§ Goal of the exercise
Could you copy out, word for word, the lines in the records below, starting at the line containing "Describe the element" and ending at the line containing "at that location."?

§ Data for this exercise

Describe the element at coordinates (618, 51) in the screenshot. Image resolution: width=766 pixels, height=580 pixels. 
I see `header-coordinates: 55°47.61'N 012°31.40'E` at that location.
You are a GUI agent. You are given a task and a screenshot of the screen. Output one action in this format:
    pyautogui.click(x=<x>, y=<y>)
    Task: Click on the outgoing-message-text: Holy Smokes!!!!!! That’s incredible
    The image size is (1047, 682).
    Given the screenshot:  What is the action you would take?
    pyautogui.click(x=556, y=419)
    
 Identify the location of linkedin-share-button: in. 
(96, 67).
...
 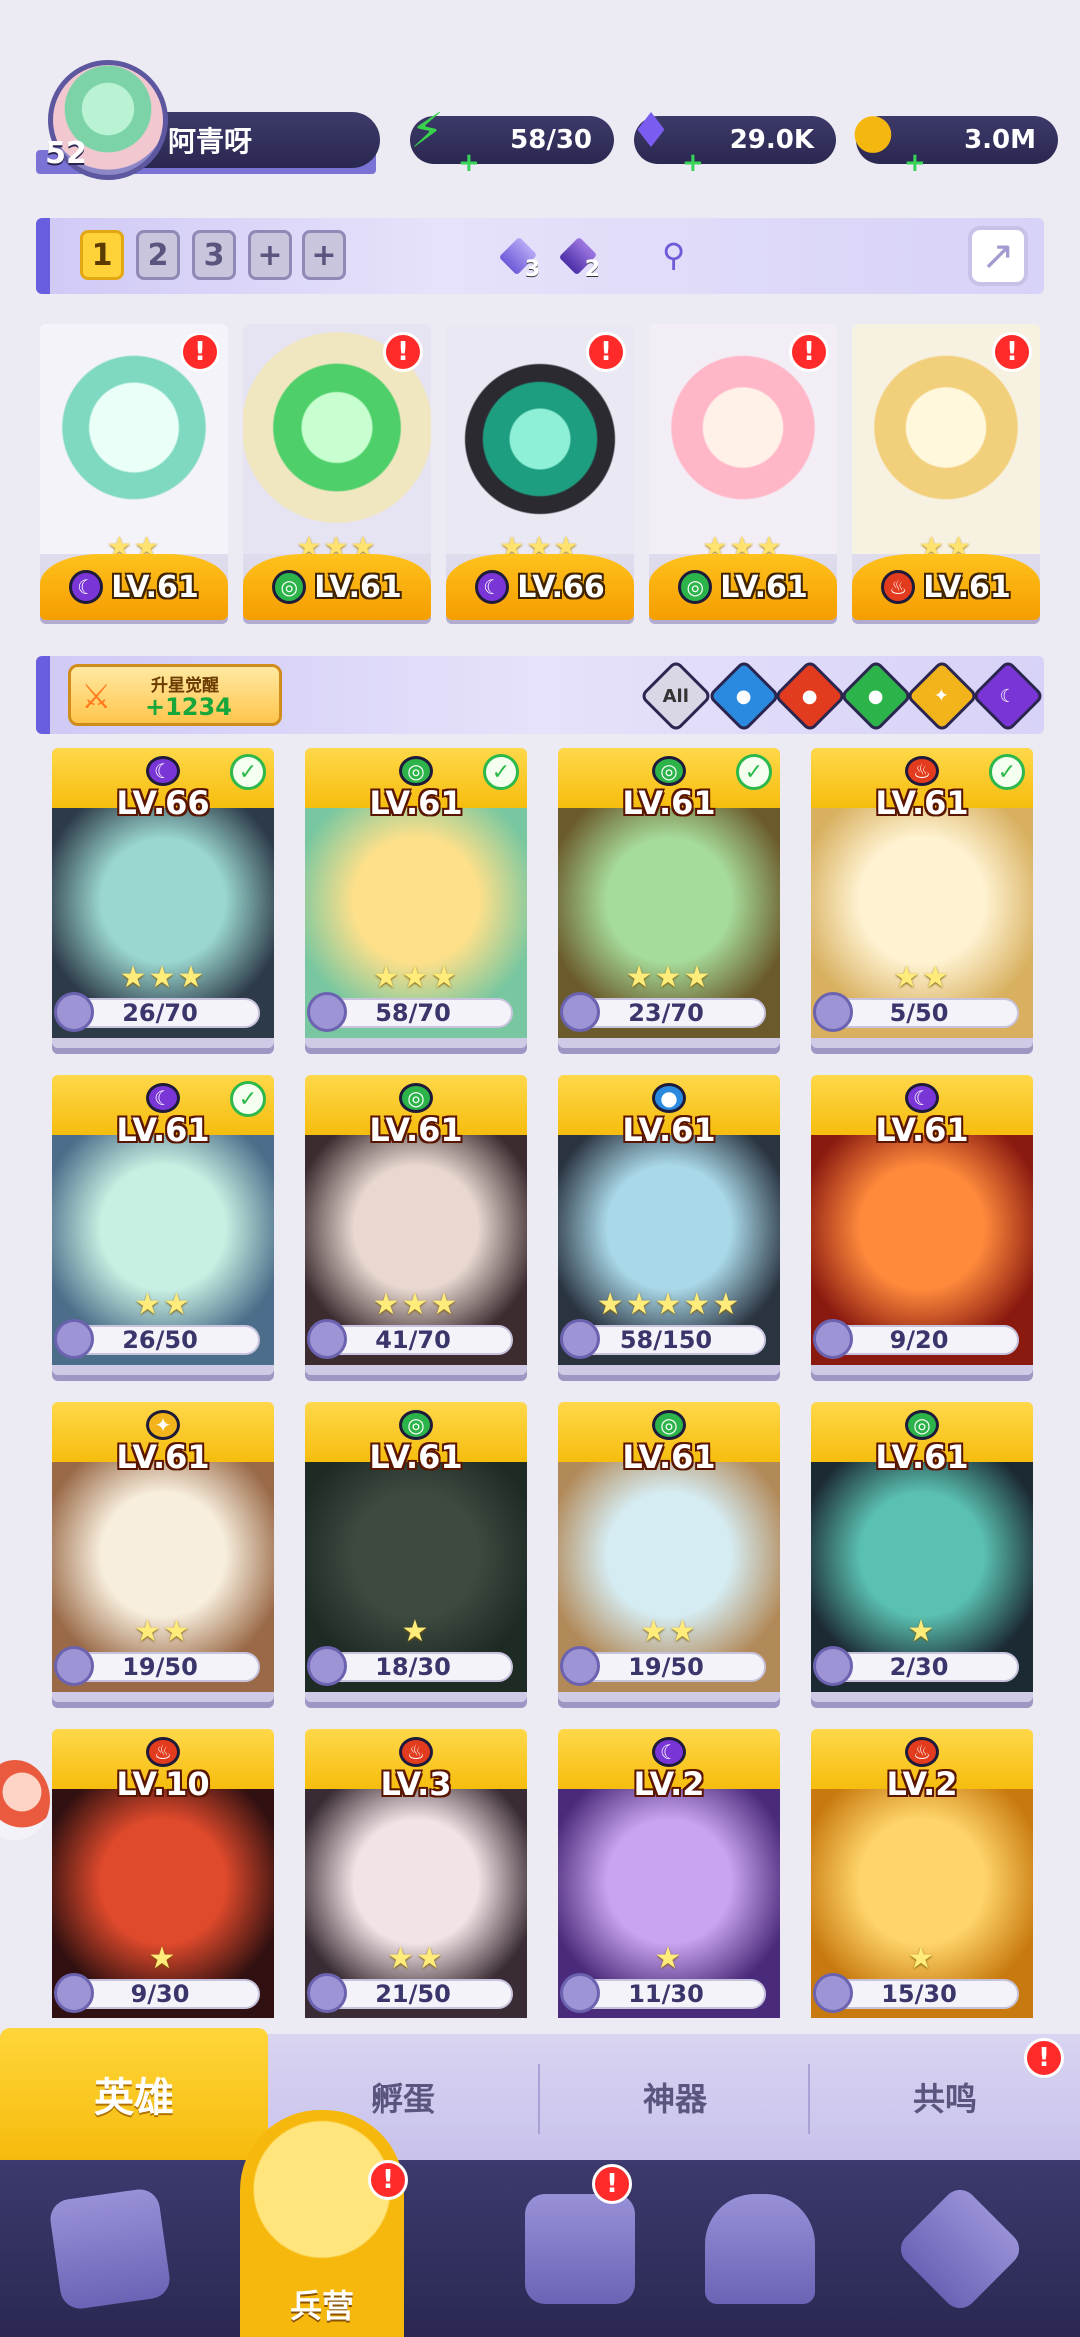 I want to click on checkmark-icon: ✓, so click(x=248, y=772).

§ Answer to the exercise
Describe the element at coordinates (618, 51) in the screenshot. Image resolution: width=766 pixels, height=580 pixels. 
I see `header-coordinates: 55°47.61'N 012°31.40'E` at that location.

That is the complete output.